Ah but what will that effect be? There's nothing about a self-driving car that increases road capacities. And since a self-driving car doesn't get bored or frustrated, there's less of a disincentive for a self-driving car to drive during rush hour. So it seems like if all else remains equal, self-driving cars are going to make traffic worse, not better (sure, if you could combine them with ride-sharing, they might reduce things but lyft and Uber right now could be ride-sharing but they aren't. No reason to expect a self-driving taxi would better unless something impels it).

I'm with you, many folks seem to believe self driving cars will increase existing road capacity tenfold or something- I just don't see it. Once every car on the road is self driving they can maybe drive "too close" at speed, but overall there's still a limited amount of space on the pavement.

Now, if these self driving cars were high passenger capacity, that might have a great effect- but of course then we'd just call them a bus.

I don't think anyone really knows, but say we have cheap taxis, ride sharing, driving "too close", and far fewer accidents?

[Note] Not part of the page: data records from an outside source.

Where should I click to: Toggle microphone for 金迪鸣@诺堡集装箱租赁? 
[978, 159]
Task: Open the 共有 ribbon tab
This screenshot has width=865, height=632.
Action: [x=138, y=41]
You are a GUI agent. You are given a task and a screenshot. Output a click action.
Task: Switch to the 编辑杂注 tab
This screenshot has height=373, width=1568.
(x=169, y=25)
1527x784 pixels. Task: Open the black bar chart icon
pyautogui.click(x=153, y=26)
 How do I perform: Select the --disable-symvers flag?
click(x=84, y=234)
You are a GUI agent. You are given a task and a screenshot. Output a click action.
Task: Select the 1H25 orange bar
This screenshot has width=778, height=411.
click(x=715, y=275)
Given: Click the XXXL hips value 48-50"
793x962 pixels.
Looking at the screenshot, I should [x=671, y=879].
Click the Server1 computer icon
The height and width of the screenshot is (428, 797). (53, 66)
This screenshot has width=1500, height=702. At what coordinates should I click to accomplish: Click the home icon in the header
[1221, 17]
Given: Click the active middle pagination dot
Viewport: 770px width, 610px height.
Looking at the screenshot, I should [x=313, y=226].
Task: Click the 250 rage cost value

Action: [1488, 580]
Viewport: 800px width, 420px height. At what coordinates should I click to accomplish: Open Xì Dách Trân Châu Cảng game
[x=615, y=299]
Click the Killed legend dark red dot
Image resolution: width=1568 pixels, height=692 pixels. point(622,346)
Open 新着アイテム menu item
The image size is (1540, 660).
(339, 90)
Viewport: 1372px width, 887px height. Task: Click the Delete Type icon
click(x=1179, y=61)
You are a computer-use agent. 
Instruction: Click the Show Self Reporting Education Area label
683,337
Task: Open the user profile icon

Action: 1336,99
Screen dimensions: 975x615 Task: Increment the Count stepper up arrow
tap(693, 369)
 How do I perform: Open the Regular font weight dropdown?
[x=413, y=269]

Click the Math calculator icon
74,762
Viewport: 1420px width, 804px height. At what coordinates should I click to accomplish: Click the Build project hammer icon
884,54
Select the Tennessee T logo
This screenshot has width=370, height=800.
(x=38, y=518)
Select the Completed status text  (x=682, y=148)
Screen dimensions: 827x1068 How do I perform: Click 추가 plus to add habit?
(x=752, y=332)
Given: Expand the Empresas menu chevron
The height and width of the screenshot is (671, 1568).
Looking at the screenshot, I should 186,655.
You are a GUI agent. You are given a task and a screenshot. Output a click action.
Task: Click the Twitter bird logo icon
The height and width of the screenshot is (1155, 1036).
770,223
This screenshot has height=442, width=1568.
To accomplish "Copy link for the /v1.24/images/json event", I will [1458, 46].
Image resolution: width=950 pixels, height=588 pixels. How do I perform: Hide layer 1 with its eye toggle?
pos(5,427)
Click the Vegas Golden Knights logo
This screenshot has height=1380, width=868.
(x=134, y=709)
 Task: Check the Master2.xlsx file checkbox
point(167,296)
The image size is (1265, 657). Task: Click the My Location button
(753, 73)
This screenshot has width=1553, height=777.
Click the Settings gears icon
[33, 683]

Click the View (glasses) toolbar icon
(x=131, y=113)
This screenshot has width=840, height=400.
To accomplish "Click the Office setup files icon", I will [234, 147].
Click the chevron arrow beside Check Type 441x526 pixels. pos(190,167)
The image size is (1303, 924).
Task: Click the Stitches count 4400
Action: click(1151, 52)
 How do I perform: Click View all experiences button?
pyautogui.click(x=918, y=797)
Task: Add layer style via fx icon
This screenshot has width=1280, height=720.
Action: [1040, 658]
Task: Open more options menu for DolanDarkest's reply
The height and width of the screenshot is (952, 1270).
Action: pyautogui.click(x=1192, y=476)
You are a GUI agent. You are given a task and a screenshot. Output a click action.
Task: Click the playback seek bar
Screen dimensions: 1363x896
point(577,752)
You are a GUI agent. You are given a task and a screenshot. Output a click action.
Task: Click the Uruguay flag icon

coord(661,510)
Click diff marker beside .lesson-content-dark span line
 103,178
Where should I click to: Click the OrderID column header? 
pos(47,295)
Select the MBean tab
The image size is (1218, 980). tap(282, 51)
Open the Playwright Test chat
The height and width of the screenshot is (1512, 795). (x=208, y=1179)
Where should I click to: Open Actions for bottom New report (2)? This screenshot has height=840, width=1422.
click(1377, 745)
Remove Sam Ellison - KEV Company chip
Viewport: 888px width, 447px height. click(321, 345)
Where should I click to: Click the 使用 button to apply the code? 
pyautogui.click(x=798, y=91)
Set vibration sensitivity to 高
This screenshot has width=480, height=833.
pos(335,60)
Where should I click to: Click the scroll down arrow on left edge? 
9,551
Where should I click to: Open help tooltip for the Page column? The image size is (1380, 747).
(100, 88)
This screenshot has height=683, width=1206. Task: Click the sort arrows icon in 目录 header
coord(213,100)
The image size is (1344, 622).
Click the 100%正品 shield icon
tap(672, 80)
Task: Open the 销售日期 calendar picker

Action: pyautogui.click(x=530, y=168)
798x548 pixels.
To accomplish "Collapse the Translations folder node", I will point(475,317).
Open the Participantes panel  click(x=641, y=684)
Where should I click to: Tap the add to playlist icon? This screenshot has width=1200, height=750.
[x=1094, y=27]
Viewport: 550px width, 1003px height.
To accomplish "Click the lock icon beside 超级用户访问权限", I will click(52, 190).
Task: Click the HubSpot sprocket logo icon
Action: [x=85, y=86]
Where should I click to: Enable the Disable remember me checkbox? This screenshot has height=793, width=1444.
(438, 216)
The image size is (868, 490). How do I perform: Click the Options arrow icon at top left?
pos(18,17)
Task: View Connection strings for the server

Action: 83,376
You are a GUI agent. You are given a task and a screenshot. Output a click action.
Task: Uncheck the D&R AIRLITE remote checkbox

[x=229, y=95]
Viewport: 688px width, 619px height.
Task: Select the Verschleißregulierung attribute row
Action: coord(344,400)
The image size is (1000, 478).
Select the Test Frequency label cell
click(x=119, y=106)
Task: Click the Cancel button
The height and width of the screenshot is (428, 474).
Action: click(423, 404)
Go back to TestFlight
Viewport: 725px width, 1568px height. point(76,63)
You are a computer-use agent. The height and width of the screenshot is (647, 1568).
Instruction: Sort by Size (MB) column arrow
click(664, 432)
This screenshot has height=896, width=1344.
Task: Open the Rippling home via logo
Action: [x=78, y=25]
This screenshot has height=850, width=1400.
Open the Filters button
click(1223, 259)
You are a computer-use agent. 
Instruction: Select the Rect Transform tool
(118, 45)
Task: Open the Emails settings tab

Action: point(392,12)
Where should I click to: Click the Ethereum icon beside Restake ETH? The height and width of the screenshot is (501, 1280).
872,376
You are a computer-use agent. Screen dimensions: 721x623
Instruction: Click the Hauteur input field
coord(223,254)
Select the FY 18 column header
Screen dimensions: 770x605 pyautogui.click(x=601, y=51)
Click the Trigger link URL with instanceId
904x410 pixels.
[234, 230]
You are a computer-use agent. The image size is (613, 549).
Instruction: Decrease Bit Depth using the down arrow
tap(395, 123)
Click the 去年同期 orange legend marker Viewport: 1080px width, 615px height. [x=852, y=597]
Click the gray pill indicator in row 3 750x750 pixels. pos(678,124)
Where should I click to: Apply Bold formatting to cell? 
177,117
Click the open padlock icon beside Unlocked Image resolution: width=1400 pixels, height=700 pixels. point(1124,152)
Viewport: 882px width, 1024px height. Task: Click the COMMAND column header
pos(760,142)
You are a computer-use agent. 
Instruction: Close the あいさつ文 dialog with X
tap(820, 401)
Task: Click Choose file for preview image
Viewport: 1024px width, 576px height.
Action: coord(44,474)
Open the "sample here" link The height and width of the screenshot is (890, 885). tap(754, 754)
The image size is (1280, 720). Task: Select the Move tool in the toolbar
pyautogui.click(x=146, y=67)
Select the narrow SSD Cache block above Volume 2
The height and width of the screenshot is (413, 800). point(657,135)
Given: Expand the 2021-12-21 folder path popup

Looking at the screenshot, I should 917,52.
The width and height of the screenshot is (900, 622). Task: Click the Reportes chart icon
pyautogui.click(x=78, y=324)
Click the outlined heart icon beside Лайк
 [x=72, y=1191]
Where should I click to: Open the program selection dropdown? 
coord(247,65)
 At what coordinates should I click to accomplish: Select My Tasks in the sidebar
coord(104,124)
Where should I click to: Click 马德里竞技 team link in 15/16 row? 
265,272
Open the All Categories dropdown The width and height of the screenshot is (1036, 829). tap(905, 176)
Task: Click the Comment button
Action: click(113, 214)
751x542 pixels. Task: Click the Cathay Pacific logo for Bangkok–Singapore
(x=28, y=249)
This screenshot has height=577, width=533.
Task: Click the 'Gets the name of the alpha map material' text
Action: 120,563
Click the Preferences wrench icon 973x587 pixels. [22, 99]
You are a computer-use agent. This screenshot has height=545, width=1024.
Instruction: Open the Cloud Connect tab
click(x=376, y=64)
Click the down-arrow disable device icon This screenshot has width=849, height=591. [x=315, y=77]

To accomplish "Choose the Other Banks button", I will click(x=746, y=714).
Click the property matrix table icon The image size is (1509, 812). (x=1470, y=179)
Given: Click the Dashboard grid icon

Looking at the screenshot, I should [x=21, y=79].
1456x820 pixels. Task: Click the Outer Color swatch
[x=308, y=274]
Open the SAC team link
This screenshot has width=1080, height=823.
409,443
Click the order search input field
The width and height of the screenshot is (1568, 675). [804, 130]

There's still a limit but it should be quite a bit higher.
Trouble is the concept of induced demand, which roads enjoy in spades
I agree. My businesses now all have remote-able workers, though most of the time we want to work together. VR bridging that gap could make a huge difference (think whiteboard sessions). I think in general alleviating the requirement to be somewhere such as the majority of peoples 8-5 jobs will change traffic patterns dramatically.

This alone might make it appealing to take normal methods (car or autonomous car) into the city for leisure.